Economist garners top prize

Killam Research Prizes awarded to Arts and Science researchers

Efficient use of taxation and ethical concerns surrounding social choice and variable population are some of the problems that have kept Economics Prof. Charles Blackorby interested and involved during a research career that spans more than three decades.

Awarded this year's Jacob Biely Faculty Research Prize, Blackorby says he is both surprised and pleased by the honour. Long regarded as UBC's premier research award, the Biely prize is given for a distinguished record of recently accomplished published research.

"Prof. Blackorby joins a long list of our best faculty with very impressive research accomplishments," says Indira Samarasekera, vice-president, Research.

Blackorby specializes in welfare economics, social choice, public finance and microeconomic theory. He recently studied Canada's employment insurance (EI) program which some economists have criticized as an inefficient mix of insurance and income redistribution. His research suggested, however, that the structure of EI is efficient.

President of the Canadian Economic Association in 2000-01, Blackorby says the brain drain has had a devastating effect on the Canadian economics research scene. He says many colleagues have moved to the U.S. and to Europe where he himself is headed this summer to take up a new faculty position at the University of Warwick.

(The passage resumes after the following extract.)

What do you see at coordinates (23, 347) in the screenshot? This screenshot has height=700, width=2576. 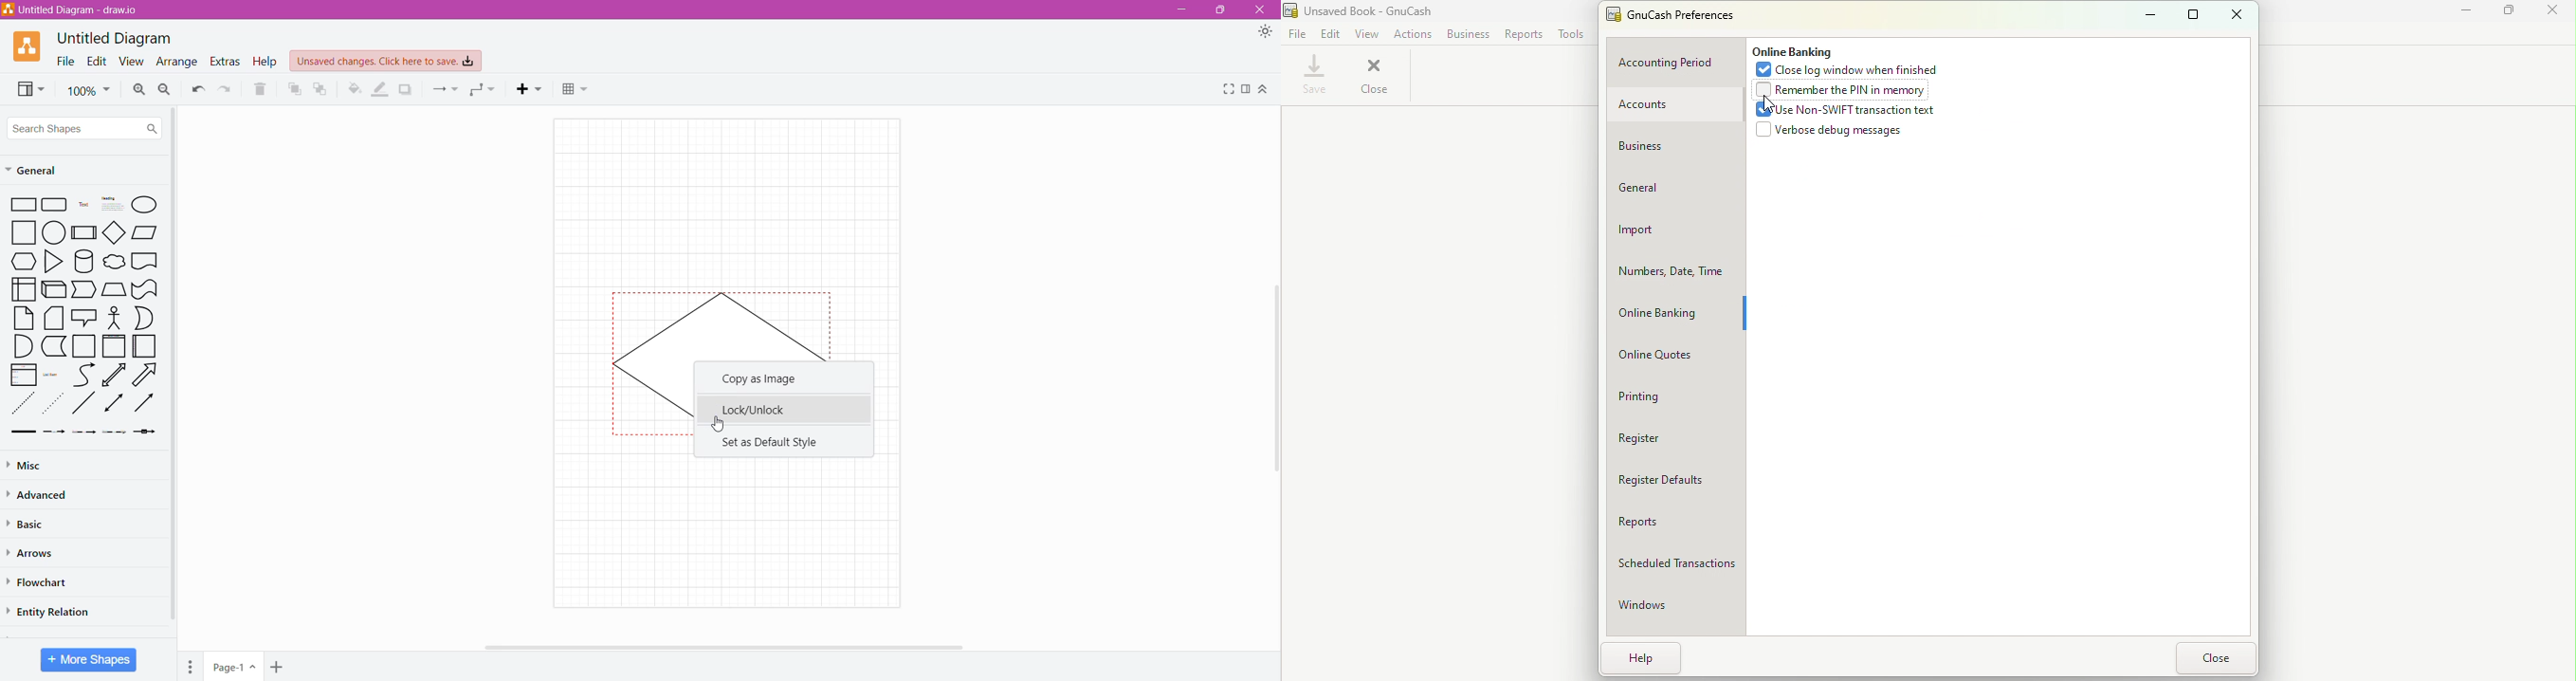 I see `And` at bounding box center [23, 347].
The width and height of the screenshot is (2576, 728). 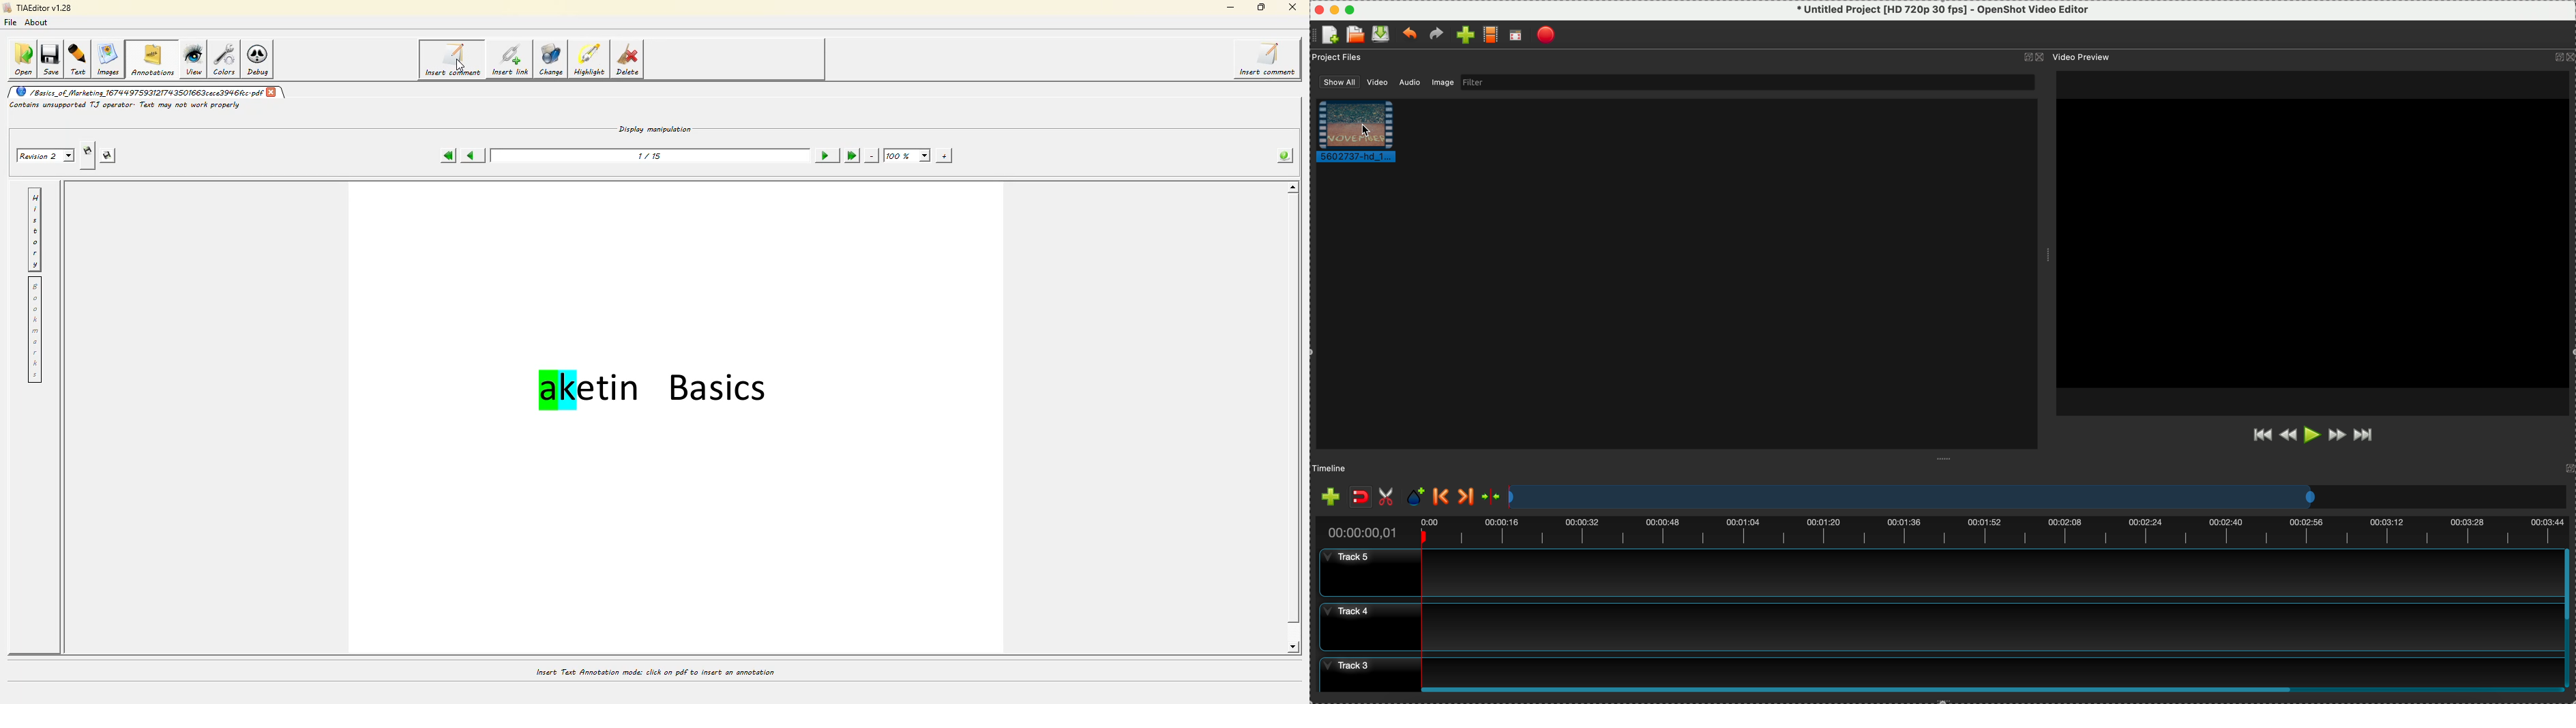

The university has also announced recipients of the UBC Killam Research Prizes. The $5,000 prizes have been awarded annually since 1986 to top campus researchers and are equally divided between arts and sciences. Recipients are: Miranda Burgess, English; Brian Copeland, Economics; Michael Gerry, Chemistry; David Green, Economics; George Mackie, Biochemistry and Molecular Biology; William Mohn, Microbiology and Immunology; Tae Oum, Commerce and Business Administration; Gerald Sandy, Classical, Near Eastern and Religious Studies; Patricia Vertinsky, Educational Studies; Ariel Zhitnitsky, Physics and Astronomy.

There were no nominations this year for the Charles A. McDowell Award for Excellence in Research.